By integrating perception and information processing into a single system, the device architecture closely follows the brain's fundamental structure. Additionally, the team showed their synaptic photodetector enabled critical perception and learning functions when wired into an artificial neural network. The significant performance enhancements could enable new classes of brain-inspired technologies while also shedding light on biological intelligence.
Previous efforts to develop artificial synapses for neuromorphic computing required elaborate multi-component constructions to induce the carrier trapping, localization, and gradual release dynamics necessary for memory and learning. In contrast, the researchers found that mixed ionic-electronic conductivity and strong exciton-ion coupling intrinsic to low dimensional OIHP crystals was sufficient to establish persistent non-volatile photoconductivity without requiring extensive nanoengineering.
Within the crystalline lattice, mobile positive vacancy defects and negative ions can redistribute in response to external stimuli, creating internal polarization fields that influence the retention and recombination of excitons. Expert tailoring of heterojunctions that normally underpins artificial synapse designs is thus unnecessary.
The team showed that simple two-terminal photodetectors fabricated by sandwiching crystals between ITO electrodes exhibited a host of neuron-like responses when subjected to patterned light pulses.
Besides detecting optical signals, the linearly scaled photocurrent persisted for nearly 90 seconds after illumination ceased, providing a continually variable memory trace. Pulsed illumination yielded analogues of short- and long-term synaptic potentiation based on tuning pulse number, width, intensity and interval. In particular, a paired pulse facilitation index of 126% confirmed the device's ability to replicate key mechanisms thought critical for sensory processing.
Going beyond mimicking isolated synapse functionality, the researchers demonstrated image sensing, filtering and pattern recognition using synaptic photodetector arrays interfaced with basic neural networks. Exposing the synapse mimics to handwritten numerical digit images with added noise gave differential photocurrent decay rates that preferentially enhanced image contrast and foreground detail against the background when monitored for moderate durations.
Feeding the clarified preprocessed images into a shallow neural network classifier yielded around fourfold accuracy gains overusing the raw noisy images. The nonlinear activation dynamics endowed by exciton-ion coupling allowed implementing rudimentary perception and decision making even absent the neural network. Simply monitoring the observation-history-dependent conduction states in selected photodetectors enabled recognizing facial identities from a prelearned training set with approximately 90% accuracy.
The results illustrate how the reported perovskite synapse devices could lead to next generation image sensors with built-in neural processing akin to the retina.

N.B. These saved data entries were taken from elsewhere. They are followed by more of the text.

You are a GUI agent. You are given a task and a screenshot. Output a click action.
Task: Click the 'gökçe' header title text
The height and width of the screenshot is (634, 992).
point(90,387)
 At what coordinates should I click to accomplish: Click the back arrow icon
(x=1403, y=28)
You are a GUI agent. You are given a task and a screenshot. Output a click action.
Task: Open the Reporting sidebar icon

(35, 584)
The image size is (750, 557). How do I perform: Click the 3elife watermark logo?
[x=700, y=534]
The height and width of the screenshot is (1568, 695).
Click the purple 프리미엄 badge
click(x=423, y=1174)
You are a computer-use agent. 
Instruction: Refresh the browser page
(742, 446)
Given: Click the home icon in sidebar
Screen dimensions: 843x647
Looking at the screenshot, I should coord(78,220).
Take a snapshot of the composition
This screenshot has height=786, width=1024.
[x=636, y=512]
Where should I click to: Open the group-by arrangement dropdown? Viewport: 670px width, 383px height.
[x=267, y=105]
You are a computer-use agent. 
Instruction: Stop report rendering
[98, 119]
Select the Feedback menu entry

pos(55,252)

Advancements in manufacturing scalable arrays of the crystalline films using proven coating techniques may eventually allow mass production of low-cost neuromorphic vision systems.
Implanting human brain-like sensory data interpretation directly into electronic image capturing hardware promises to slash the computational overhead and energy consumption associated with shuttling raw data to and from the cloud for storage or analysis in traditional architectures.
Importantly, besides achieving key metrics like memory lifetime, low energy operation and voltage tunability comparable with other emerging technologies, the researchers' strategy of distilling synaptic functions down to bedrock exciton-lattice interactions has conceptual implications for hand designed artificial intelligence.
By demonstrating a credible step towards artificial systems that integrate perception and intelligence using biogenic computation, this research opens the door to qualitatively expanding machine learning's scope.